EXERCISE
Find each line in the entries below that contains the word "button", and copy those lines.

## Start AVAILABLE DATA

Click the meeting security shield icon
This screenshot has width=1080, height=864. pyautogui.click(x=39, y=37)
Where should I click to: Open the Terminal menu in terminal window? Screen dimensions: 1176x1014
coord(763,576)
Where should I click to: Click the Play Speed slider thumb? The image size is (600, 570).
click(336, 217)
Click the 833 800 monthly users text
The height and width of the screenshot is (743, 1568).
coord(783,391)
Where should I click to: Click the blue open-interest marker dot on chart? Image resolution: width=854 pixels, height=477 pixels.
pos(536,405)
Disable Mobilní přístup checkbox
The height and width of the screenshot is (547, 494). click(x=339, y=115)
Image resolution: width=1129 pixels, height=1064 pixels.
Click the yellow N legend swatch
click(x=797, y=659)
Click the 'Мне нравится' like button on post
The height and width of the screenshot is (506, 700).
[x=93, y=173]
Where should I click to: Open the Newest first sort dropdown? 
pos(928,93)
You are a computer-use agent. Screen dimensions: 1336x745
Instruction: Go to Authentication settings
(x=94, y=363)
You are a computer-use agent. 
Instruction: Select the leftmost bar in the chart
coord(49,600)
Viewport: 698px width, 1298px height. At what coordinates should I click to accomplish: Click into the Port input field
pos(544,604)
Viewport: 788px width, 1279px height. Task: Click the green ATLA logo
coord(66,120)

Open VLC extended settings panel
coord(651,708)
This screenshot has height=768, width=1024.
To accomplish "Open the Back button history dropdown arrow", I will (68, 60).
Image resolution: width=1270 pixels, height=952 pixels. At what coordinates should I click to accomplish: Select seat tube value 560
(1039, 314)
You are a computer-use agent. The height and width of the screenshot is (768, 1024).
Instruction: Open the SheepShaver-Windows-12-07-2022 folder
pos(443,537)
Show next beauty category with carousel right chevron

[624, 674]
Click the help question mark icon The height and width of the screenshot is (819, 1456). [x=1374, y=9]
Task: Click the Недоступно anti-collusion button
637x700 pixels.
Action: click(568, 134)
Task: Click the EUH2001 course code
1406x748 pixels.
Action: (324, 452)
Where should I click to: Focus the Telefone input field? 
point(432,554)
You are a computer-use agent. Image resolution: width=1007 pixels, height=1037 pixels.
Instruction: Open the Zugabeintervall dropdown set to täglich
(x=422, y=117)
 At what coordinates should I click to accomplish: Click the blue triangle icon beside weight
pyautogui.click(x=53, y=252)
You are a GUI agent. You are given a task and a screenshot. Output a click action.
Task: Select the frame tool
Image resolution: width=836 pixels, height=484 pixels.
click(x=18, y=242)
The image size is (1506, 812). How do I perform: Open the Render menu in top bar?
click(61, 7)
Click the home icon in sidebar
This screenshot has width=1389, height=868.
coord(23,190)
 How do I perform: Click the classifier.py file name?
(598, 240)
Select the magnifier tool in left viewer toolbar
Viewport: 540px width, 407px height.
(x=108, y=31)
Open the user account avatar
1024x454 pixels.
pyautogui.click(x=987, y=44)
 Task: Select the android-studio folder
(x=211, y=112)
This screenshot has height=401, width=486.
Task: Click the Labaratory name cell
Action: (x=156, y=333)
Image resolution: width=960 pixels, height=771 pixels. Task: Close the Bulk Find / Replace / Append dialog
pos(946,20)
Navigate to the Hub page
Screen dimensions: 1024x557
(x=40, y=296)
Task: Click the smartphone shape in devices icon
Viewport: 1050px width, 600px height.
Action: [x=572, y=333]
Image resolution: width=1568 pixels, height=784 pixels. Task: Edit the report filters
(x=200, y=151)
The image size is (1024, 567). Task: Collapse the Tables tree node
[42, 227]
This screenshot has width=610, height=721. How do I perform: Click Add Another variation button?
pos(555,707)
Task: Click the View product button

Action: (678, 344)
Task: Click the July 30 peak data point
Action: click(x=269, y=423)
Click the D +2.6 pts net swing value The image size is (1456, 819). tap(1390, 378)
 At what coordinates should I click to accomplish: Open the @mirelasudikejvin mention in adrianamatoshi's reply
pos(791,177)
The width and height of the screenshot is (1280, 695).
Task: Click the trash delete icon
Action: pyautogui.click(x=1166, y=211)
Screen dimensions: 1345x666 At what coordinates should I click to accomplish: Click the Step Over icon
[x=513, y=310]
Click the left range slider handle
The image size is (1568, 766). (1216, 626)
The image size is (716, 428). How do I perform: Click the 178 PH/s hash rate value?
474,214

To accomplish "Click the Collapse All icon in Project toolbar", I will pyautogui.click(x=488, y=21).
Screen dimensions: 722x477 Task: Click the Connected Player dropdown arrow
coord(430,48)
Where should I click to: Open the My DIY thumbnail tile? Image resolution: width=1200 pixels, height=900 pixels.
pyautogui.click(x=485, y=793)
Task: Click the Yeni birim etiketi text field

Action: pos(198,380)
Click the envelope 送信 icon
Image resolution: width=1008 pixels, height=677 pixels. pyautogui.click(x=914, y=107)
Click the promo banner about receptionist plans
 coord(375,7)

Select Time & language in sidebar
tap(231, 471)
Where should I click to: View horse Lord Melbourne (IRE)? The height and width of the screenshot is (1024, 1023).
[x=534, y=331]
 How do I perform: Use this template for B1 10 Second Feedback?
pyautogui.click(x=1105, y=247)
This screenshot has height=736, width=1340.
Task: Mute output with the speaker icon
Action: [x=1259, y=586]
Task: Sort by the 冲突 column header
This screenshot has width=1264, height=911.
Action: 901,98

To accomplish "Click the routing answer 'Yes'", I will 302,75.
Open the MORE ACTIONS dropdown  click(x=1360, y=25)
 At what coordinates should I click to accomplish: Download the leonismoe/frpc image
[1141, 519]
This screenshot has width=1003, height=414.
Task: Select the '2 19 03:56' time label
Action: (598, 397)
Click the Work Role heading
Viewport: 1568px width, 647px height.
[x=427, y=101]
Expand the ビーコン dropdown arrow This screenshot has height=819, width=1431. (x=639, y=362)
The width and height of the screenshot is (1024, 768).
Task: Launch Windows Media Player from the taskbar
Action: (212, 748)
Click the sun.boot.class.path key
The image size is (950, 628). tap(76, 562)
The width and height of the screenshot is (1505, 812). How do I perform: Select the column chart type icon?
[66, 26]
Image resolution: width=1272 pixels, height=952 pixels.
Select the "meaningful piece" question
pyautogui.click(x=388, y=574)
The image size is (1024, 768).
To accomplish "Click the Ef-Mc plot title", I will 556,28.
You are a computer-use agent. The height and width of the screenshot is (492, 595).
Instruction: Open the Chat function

## End AVAILABLE DATA

FINISHED ANSWER
Click the 'Мне нравится' like button on post
To accomplish "Open the Back button history dropdown arrow", I will (68, 60).
Task: Click the Недоступно anti-collusion button
This screenshot has width=610, height=721. How do I perform: Click Add Another variation button?
Task: Click the View product button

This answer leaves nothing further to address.